Neither Skidelsky nor Walden has paid much attention to the national curriculum and the associated key stage testing. Skidelsky clearly disapproves of such developments, preferring to place his faith in the exercise of parental choice within a privatised system to raise standards. For Walden the way forward is to create an open sector committed to high academic standards - its positive influence will filter through the system. However, the emergence of a national curriculum, tested at key stages, could within itself prove a significant bridge between the two sectors as well as providing the assurance which allows the state to expand the privatisation of the maintained sector.
Given the greater movement of pupils between the maintained and private sectors, coupled with the fetish for league tables, there is every reason to believe that private sector schools will be required to follow where the state schools are compelled to lead. Indeed legislation requiring all schools to follow the national curriculum and submit themselves to key stage testing would provide a very powerful link between the two sectors. However, in the interest of building a consensual educational policy, a future government could consider a significant lessening of controls upon the state sector, even along the lines suggested by Skidelsky, as long as all schools were required to follow the national curriculum and to participate in key stage testing. These, rather than a formal financial reckoning, then become the mechanisms of control.
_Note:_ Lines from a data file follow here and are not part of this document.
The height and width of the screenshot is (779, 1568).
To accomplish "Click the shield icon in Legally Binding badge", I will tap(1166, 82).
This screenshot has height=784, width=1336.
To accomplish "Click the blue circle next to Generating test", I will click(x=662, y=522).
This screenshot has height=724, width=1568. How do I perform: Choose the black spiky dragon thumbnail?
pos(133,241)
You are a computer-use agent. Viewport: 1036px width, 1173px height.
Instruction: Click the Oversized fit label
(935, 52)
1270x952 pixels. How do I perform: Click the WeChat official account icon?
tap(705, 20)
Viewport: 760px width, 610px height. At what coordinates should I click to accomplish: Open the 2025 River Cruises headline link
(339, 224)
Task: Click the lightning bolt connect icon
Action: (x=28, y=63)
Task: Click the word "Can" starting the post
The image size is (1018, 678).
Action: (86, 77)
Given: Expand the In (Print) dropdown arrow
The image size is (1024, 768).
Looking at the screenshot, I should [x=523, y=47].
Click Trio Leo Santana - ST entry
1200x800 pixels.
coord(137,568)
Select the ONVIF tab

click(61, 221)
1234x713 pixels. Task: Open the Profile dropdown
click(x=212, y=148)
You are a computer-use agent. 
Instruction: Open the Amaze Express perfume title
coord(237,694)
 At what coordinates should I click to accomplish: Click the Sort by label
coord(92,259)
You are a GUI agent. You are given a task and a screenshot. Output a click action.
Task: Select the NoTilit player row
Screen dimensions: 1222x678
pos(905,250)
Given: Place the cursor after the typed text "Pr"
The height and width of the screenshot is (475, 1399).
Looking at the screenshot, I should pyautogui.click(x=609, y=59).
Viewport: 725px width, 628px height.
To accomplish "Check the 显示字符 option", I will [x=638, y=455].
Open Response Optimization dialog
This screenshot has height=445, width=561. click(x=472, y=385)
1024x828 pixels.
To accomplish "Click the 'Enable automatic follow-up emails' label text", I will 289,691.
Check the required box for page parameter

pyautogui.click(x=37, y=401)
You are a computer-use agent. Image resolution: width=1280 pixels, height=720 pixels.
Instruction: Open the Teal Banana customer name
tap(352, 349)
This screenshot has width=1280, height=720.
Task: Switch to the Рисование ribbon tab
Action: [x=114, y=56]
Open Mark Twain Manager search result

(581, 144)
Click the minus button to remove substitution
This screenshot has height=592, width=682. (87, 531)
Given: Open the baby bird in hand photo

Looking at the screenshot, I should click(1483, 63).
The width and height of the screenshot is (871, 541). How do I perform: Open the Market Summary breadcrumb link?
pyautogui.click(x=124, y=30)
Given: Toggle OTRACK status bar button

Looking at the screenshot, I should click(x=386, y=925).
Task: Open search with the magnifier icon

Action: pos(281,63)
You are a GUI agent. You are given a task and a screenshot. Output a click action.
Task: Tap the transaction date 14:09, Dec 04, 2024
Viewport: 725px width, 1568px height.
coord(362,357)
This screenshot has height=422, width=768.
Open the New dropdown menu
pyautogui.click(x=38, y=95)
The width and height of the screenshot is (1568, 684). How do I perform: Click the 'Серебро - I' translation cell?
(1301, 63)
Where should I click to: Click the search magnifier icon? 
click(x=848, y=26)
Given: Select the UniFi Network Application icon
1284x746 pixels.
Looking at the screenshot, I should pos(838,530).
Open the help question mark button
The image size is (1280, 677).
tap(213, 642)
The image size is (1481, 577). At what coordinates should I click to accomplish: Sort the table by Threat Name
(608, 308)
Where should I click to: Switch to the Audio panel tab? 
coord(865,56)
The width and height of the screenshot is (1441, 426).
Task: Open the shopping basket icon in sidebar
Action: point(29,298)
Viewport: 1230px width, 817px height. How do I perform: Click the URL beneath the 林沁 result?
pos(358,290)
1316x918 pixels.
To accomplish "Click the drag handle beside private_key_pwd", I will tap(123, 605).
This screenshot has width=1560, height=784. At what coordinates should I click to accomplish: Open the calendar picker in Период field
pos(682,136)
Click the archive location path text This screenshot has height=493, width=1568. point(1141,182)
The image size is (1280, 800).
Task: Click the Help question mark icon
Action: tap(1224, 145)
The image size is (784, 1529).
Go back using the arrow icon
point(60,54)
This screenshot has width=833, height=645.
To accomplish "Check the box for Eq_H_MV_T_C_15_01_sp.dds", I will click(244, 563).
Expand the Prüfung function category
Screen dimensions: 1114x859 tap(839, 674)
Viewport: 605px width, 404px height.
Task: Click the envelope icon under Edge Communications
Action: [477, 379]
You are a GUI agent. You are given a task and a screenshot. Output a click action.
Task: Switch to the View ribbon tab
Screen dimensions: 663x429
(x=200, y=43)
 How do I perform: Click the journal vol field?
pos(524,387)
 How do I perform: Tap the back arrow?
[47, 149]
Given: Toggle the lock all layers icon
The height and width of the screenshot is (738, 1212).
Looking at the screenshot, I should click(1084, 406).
The state cannot be expected to make resources available without requiring accountability. Moreover, by manipulating the formula funding mechanisms which determine the allocation of resources there is no reason why the state could not actually reward schools for accepting all sorts of children who are currently failing within the present system. What needs to be stimulated is a significant transfer of problem kids, and even plain ordinary kids, to the private sector rather than the academically able. Moreover, by adding a value-added element into the testing procedures, schools can be further rewarded should they show signs of changing behaviour patterns andor raising educational standards where others have failed. While schools need to be subject to the pressures of parental choice, schooling is too important to leave entirely to the vagaries of the market-place. The goal is a diverse competitive model, in which selection is endemic, and all schools are between the state and the market-place.
Dr Edward Tapper is Reader in Politics, University of Sussex, and author of Fee-Paying Schools and Educational Change in Britain: Between the State and the Marketplace, Woburn Press, Spring 1997.